Ha j’avais pas rêvé la ressemblance ! “Johan” est quand même carrément mieux… Après, même si mon souvenir est lointain (déjà 7 ans, la vache), je n’ai pas forcément une mauvaise image du film, de souvenir il a pas mal de bizarreries, notamment dans son côté très sexué. Mais c’était plus “intriguant” que réellement engageant, pour ce dont je me rappelle.
Tu me diras !
Bon, mon avis est plus proche du tien que celui Lourcelles dont l’exigence critique semble s’être quelque peu émoussé. Il escamote des défauts par trop évidents.
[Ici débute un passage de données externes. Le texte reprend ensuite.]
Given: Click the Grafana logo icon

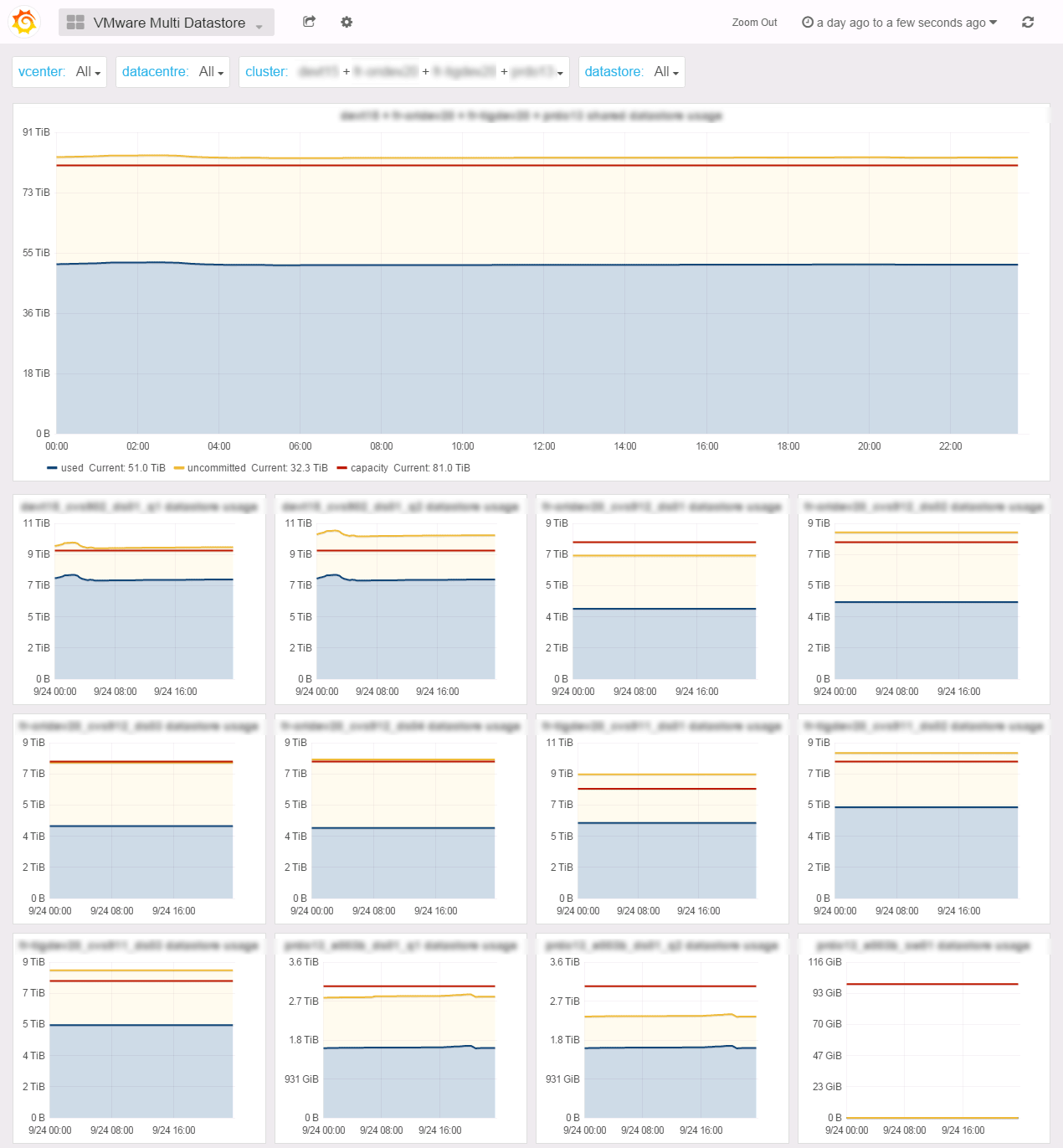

Quand il parle de “synthèse entre le muet et le parlant”, c’est une belle acrobatie rhétorique pour désigner un retard de dix ans de retard par rapport aux cinématographiques occidentales.
Le film de Stiller est mieux, c’est sûr.
D’ailleurs, le film de Stiller, ce n’est pas Johan mais Le chant de la fleur écarlate alias Dans les remous.
Ha tiens bizarre je l’avais sous ce titre (peut-être le titre anglais ?).
Bien content en tout cas de ne pas avoir halluciné le côté très moyen de ce film, face auquel je restais prudent… J’ai jamais retenté de Teuvo Tulio après ça (même si je l’ai croisé dans d’autres films comme acteur), mais si tu te sens le courage de jouer l’explorateur là-dessus !
Johan est un autre film de Stiller, ultérieur.